Spera began as an ambitious attempt to rethink how independent professionals run their businesses. Freelancers, contractors, and small teams were increasingly operating like companies, but the tools available to them were fragmented and mismatched. Project management lived in one place, invoicing in another, payments somewhere else entirely. The result was friction, lost time, and unnecessary cognitive load around getting paid.

I joined Spera during a phase where the vision was clear, but execution required structure. My role centered on guiding the product end to end, aligning business goals with system design, and helping the team turn a broad idea into a coherent platform that could support real financial workflows across web and mobile.
The problem
Independent professionals were not struggling because they lacked tools, but because their tools were never designed to work together. Managing clients, tracking work, sending invoices, and receiving payments required stitching together multiple systems, each with its own mental model and failure points.
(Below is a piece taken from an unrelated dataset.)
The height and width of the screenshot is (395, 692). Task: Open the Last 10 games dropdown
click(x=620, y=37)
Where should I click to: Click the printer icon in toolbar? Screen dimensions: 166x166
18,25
This fragmentation introduced risk, especially when real money was involved.
The challenge was not to build another single-purpose app, but to design a platform that treated projects, clients, invoicing, and payments as connected parts of one system. The product needed to feel approachable for solo users while remaining robust enough to support growing teams and increasingly complex workflows.
The platform approach
Spera was designed as a unified system rather than a collection of features. Core objects such as clients, projects, invoices, and payments were treated as shared primitives across the platform, allowing actions in one area to naturally inform others. This reduced duplication, improved clarity, and created a foundation for long-term scalability.
From an experience standpoint, the goal was to minimize friction without oversimplifying the underlying mechanics. Users should not need to think about accounting concepts to send an invoice, but the system still needed to enforce consistency, accuracy, and traceability behind the scenes.
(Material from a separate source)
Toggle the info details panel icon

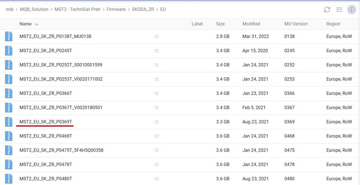click(x=351, y=10)
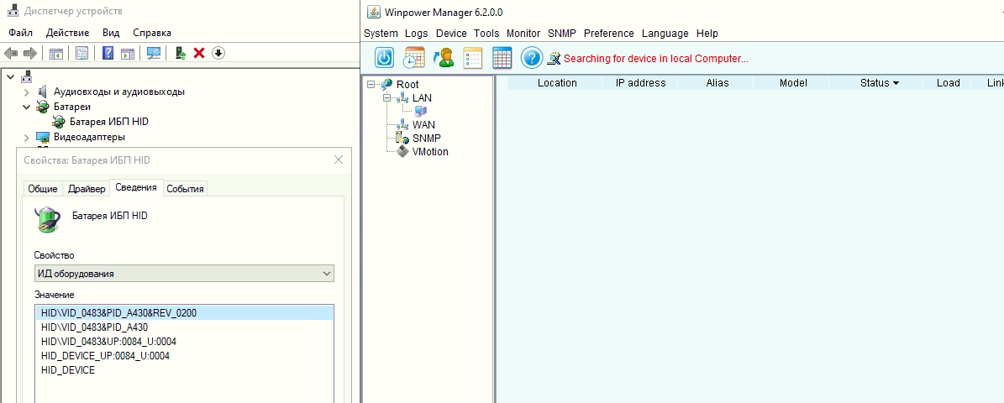Screen dimensions: 1004x403
Task: Click the user login icon in Winpower
Action: click(x=443, y=58)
My focus throughout was maintaining coherence between experience and infrastructure. Product decisions were evaluated not just on usability, but on how well they held up when extended across billing cycles, reporting, and real financial transactions.
Role and execution
I worked closely with design and engineering to shape the product roadmap, define system boundaries, and guide implementation decisions. Rather than operating in isolation, I acted as a connective layer between disciplines, ensuring the product vision translated into practical, buildable solutions.
This included guiding early discovery, aligning stakeholders around priorities, and helping the team navigate tradeoffs between speed, quality, and long-term maintainability. The work required balancing ambition with realism, especially in an environment where financial trust was critical.
Outcome
Spera emerged as a cohesive platform that allowed independent professionals to manage their work and income in one place. While the product addressed a broad problem space, its success came from treating complexity as a design challenge rather than something to hide or defer.
The project reinforced an approach that has shaped much of my work since: platforms succeed when systems, experience, and business logic are designed together, not layered on top of one another after the fact.